Question

Two vehicles approach a right angle intersection and then suddenly collide. After the collision, they become entangled. If their mass ratios were 1:4 and their respective speeds as they approached the intersection were both 13 m/s, find the magnitude and direction of the final velocity of the wreck.a. 11 m/s at 76° with respect to the original direction of the lighter car. b. 16 m/s at 76° with respect to the original direction of the lighter car. c. 16 m/s at 14° with respect to the original direction of the lighter car.d. 11 m/s at 14° with respect to the original direction of the lighter car. e. 26 m/s at 76° with respect to the original direction of the lighter car.

Answer 1

a. 11 m/s at 76° with respect to the original direction of the lighter car.

Step-by-step explanation:

In this exercise, since both cars make a right angle, let's assume that the lighter car only has a horizontal velocity component (vx) and that the heavier one only has a vertical velocity component (vy). The final velocities for both components for the system can be determined as:

`m_(1) v_(x1)+m_(2)v_(x2)=(m_(1)+m_(2))v_(fx)\\m_(1) v_(y1)+m_(2)v_(y2) =(m_(1)+m_(2))v_(fy)`

Assume that the lighter car has a 1kg mass and that the heavier car has a 4 kg mass.
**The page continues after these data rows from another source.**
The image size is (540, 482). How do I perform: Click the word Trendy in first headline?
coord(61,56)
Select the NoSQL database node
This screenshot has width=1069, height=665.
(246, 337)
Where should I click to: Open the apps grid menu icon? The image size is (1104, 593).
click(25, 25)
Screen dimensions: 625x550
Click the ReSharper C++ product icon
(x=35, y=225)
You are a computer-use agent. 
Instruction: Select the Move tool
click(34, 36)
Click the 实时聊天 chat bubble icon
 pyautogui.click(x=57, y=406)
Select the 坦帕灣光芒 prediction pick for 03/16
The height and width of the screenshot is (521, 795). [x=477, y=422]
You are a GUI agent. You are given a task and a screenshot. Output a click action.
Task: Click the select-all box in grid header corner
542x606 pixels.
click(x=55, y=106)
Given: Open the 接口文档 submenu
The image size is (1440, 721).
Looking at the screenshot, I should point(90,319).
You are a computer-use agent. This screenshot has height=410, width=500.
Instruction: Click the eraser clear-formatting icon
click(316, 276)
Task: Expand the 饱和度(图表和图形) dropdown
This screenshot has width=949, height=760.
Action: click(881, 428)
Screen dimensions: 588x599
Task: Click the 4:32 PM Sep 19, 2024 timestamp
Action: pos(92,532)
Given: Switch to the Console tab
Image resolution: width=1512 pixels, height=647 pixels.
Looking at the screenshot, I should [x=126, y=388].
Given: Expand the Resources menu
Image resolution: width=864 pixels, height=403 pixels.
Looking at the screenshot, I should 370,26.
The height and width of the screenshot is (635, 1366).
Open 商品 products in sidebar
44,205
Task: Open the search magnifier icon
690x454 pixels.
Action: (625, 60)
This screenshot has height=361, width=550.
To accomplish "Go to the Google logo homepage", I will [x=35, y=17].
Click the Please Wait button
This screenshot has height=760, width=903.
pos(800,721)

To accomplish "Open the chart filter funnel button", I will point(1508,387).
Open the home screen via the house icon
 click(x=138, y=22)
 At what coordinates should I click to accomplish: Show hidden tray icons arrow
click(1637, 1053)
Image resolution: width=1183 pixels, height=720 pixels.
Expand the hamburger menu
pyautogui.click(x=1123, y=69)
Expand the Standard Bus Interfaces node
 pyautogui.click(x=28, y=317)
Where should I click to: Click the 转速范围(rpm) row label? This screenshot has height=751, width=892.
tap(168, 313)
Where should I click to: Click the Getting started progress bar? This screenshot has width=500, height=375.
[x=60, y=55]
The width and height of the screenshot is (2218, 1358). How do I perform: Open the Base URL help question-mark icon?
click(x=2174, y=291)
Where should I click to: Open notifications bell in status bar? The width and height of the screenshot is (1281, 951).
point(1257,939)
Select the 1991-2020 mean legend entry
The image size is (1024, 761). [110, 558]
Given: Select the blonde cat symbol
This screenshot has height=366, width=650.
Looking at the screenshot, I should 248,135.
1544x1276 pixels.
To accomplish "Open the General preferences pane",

`1*13 + 4*0 = (1+4) v_(fx)\\v_(fx)=(13)/(5) =2.6\\1*0 + 4*13 = (1+4) v_(fy)\\v_(fy)=(13*4)/(5) =10.4\\`

The magnitude of the final velocity of the wreck can be found as:

`v_(f)^(2)= v_(fx)^(2)+ v_(fy)^(2)\\v_(f)=\sqrt[]{2.6^(2) + 10.4^(2)} \\v_(f)= 10.72`

The final velocity has an intensity of roughly 11 m/s

As for the angle, it can be determined in respect to the lighter car (x axis) as follows:

`\theta = cos^(-1)((v_(fx) )/(v_(f)) )\\\theta = cos^(-1)((2.6)/(10.7) )\\\theta = 76^(o)`

Therefore, the wreck has a velocity with an intensity of 11 m/s at 76° with respect to the original direction of the lighter car.